After a jury trial, in which he was represented by appointed counsel and convicted on two counts of obstruction of a law enforcement officer, Mapp brings this pro se appeal.
We address only Mapp's contention that the trial court erred by not appointing counsel to represent him on appeal. Prior to and during the trial, Mapp was represented by appointed counsel. He was convicted and sentenced on January 31, 1990, and while still incarcerated after the conviction, proceeded pro se to file a timely notice of appeal on February 6 and 7, 1990. 1
On June 18, 1990, the court granted Mapp's request for a free transcript, noting that the defendant "in the past has qualified for court-appointed counsel . . . ." After being released from prison on June 27, 1990, Mapp filed a written motion on July 3, 1990, seeking appointment of counsel to represent him on appeal. On July 17, 1990, the trial court entered an order on the motion finding that since Mapp had been released from prison it could no longer assume that he was indigent, and requiring that he prove his indigency to qualify for appointed counsel. The order reserved ruling on the motion, and ordered that Mapp "may file an affidavit of indigency" with the court and that "Defendant must furnish to the court his proof of indigency within ten days of receipt of this order." The record contains no evidence of when Mapp received the order. On August 20, 1990, Mapp filed a document denominated "Affidavit of Indigency, Affidavit in Support of Request to Proceed In Forma Pauperis," in which he requested that he be allowed to proceed without payment of fees and costs on appeal because of his "medical condition and . . . poverty." On October 25, 1990, the court ordered the clerk to transmit the appeal to this court. That same day Mapp filed a "Motion for Consideration of Affidavit of Indigency by the Court" acknowledging the late filing of his affidavit of indigency and alleging that it was an oversight. On November 6, 1990, the court entered an order denying Mapp's motion for appointed counsel, finding it untimely "because the Defendant's appeal has already transmitted to the Court of Appeals." The record is silent as to whether any hearings were conducted with respect to any of the foregoing motions.
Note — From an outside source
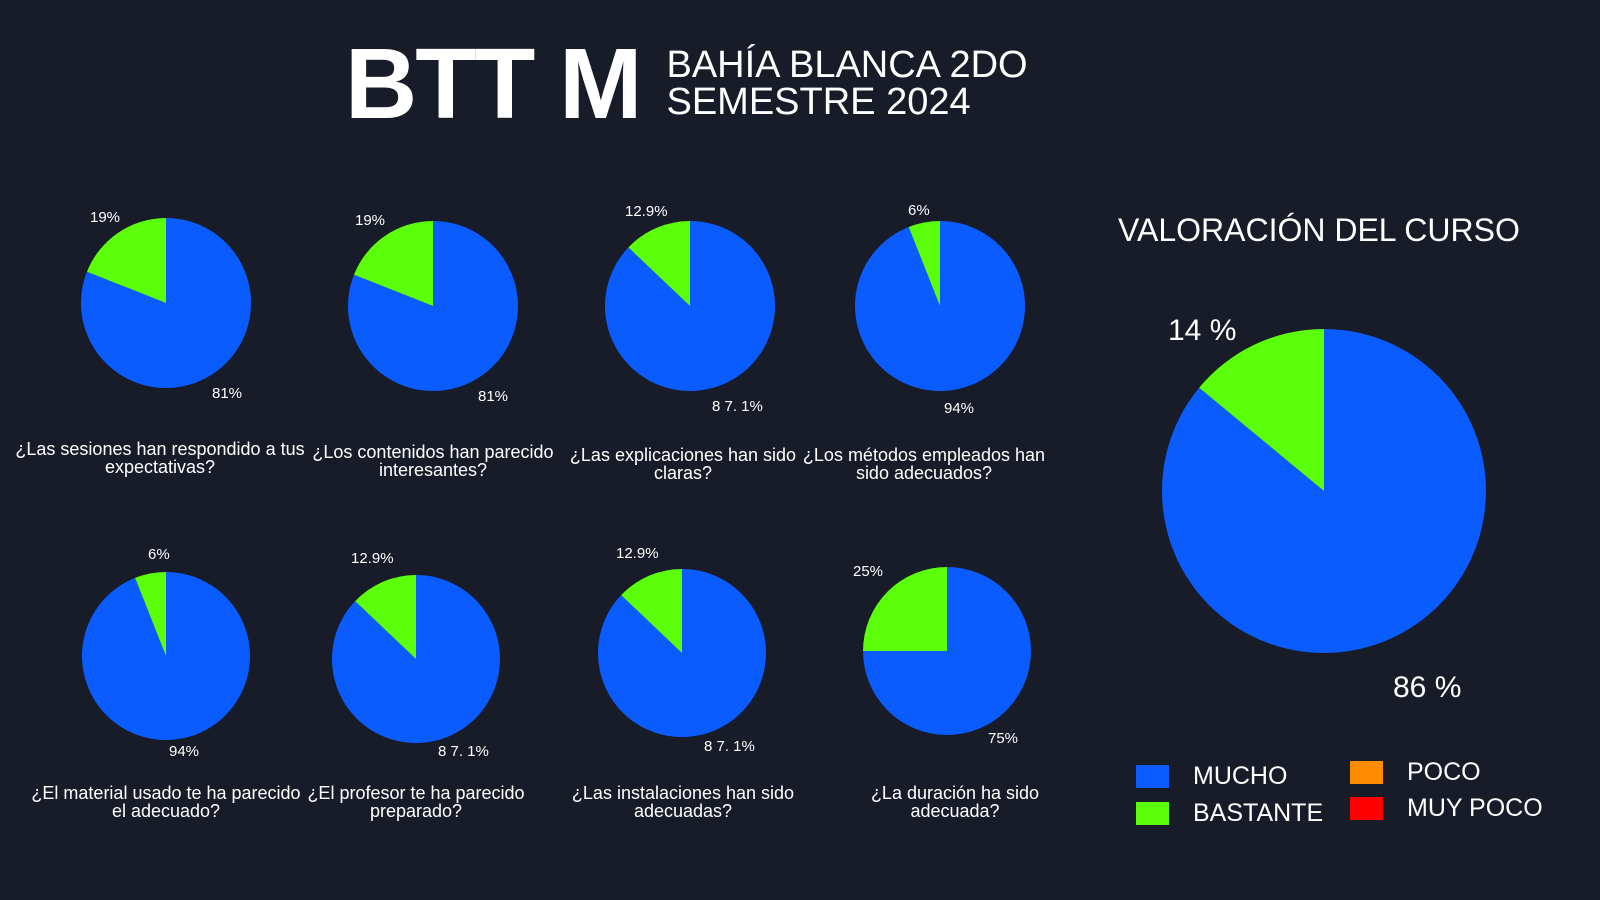 Image resolution: width=1600 pixels, height=900 pixels. I want to click on legend-item-mucho: MUCHO, so click(1212, 776).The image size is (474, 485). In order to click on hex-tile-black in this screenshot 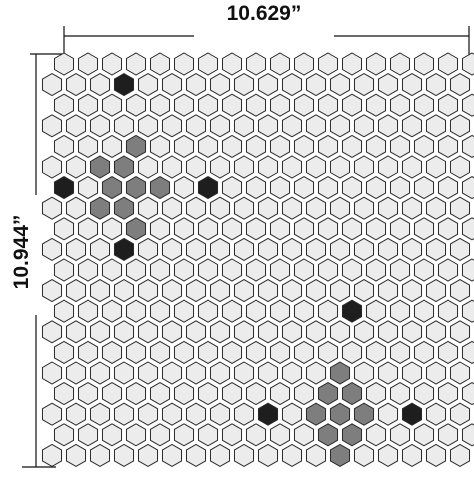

"Defendants in criminal cases have both a federal and a state constitutional right to be represented by counsel or, in the alternative, to represent themselves. However, it is only indigent defendants for whom the trial court must appoint counsel." Burnett v. State, 182 Ga. App. 539
, 540 (356 SE2d 231
) (1987). "This right extends to every indigent accused who indicates his desire to appeal." McAuliffe v. Rutledge, 231 Ga. 1
, 3 (200 SE2d 100
) (1973). The burden of proving his indigency, which must be proved to show he was denied counsel, rests with Mapp. Bostick v. Ricketts, 236 Ga. 304
, 306 (223 SE2d 686
Although Mapp claims he is indigent and entitled to appointed counsel, there is a lack of any evidence in the present record upon which to base a determination of indigency. The mere fact that Mapp was released from prison after the trial is not alone enough to support a finding that his status has changed from indigent to non-indigent. The determination of indigency calls for the exercise of discretion based upon consideration of relevant criteria of indigency. See generally OCGA Title 17, Chapter 12, Article 1, implemented by Uniform Superior Court Rule (USCR) 29; OCGA Title 17, Chapter 12, Article 2, governed by the Guidelines of the Georgia Indigent Defense Council for the Operation of Local Indigent Defense Programs (approved by the Georgia Supreme Court October 4, 1989). Of course, if the lack of information upon which to base a determination of indigency was caused by Mapp he would have no right to complain. However, it is not clear from the record when Mapp received the court's order that he provide proof of indigency; whether the court considered Mapp's proof of indigency; or whether the court found that it could not determine indigency due to Mapp's failure or refusal to provide the necessary proof of indigency. Accordingly, we must remand the case for a hearing to determine whether or not Mapp is indigent.
We therefore dismiss this appeal without prejudice, and remand the case to the trial court for a determination of indigency, and appointment of appellate counsel, if required. Upon completion of this procedure the defendant shall have the right to file an out-of-time appeal.
Robert F. Mumford, District Attorney, Cheryl F. Custer, Assistant District Attorney, for appellee.